Bringing Down the House: The Inside Story of Six M.I.T. Students Who Took Vegas for Millions
I'm an MIT alumnus and was friends with some blackjack team players at various times between 1979 and the present. Whenever Mezrich writes about something where I have personal knowledge, he seems to be fabricating information. This applies even to simple stuff, e.g., he talks about people "graduating from MIT with honors", something that is possible at Harvard, where he studied (one hopes he did not study journalism or factual research there), but not possible at MIT. He talks about some of his characters being MIT engineering majors and being elected to the Phi Beta Kappa Society, whose own Web site states clearly that "To be eligible for election, students must have pursued a broad program of study in the liberal arts and sciences" (i.e., engineers are not eligible).Mezrich and his publisher get many facts wrong that they could have easily checked with Google and Wikipedia. It makes a reader wonder about the stuff that cannot be independently verified...

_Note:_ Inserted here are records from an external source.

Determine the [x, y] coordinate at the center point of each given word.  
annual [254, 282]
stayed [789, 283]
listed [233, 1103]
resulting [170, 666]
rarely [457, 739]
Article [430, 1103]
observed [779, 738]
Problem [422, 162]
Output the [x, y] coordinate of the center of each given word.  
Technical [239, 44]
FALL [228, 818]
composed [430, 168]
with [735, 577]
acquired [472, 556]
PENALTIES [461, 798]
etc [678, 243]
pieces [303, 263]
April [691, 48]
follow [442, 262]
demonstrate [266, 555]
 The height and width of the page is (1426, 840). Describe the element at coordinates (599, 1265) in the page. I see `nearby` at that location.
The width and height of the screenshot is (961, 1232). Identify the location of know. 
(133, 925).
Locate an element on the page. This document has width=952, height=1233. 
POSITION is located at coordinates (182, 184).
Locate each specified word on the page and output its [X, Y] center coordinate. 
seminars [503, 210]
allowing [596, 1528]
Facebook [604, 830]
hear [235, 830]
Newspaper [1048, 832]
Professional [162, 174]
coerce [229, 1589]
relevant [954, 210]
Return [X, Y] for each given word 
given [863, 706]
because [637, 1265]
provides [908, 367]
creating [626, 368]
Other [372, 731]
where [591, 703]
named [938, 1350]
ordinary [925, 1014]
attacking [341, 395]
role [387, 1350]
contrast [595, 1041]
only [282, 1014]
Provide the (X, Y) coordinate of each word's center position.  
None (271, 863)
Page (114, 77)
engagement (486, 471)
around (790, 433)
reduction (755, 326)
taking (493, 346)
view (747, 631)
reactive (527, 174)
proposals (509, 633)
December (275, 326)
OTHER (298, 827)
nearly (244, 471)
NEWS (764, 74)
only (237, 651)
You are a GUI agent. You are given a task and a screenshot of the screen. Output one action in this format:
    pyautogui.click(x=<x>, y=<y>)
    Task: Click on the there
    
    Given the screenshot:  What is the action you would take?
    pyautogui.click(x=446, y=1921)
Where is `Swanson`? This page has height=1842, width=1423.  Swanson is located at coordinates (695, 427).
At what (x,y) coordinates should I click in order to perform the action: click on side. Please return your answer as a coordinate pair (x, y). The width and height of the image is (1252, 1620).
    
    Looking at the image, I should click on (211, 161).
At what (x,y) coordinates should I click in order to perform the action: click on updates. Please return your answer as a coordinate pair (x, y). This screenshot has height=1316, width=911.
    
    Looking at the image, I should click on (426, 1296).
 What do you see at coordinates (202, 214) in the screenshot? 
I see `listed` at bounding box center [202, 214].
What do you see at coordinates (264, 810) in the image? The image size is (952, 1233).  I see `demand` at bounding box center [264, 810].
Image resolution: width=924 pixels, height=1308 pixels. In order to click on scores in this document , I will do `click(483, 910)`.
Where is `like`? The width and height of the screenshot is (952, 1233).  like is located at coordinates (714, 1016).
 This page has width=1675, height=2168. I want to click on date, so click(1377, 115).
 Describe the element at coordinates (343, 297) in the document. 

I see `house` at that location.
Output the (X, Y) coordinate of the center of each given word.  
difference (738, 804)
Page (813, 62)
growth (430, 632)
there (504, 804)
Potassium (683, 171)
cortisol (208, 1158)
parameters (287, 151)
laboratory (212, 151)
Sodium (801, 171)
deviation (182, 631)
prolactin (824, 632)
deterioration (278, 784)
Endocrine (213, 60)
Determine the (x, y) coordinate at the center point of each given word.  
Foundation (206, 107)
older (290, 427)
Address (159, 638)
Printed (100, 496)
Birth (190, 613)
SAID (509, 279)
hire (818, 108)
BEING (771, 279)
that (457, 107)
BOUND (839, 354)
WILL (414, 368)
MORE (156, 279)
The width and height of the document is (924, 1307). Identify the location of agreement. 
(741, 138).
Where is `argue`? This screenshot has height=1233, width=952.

Bringing Down the House: The Inside Story of Six M.I.T. Students Who Took Vegas for Millions
I highly recommend this book as a very entertaining read. I was in my local book retailer and decided to see if there were any new counting books in the gaming section. I've learned several counting methods and have read a lot about team play. This book jumped out at me, because I'd heard rumblings about an MIT team that had gone public.I read the book in one day. I turned my brother loose on it, and he read it in one day. He handed it off to my wife, and she read it in one day. As you can see, it's not a book that bogs you down much. It doesn't get too technical in regards to the strategy or counting methods they used. If you've read and learned the methods ahead of time, it makes more sense, but even if you haven't, it explains enough to move you along.The author also throws in excitement in the form of the players' run-ins with the casino's, who are not happy to be counted on and taken for thousands at a time. There are also conflicts within the team that make for good reading.This book is by no means a how-to book... it's more of a how-we-did-it book. If you want to emulate their success, good luck. Facial recognition has made it so that no one can do this to the extent that they did. You can make money playing blackjack.. but don't order that Ferrari just yet.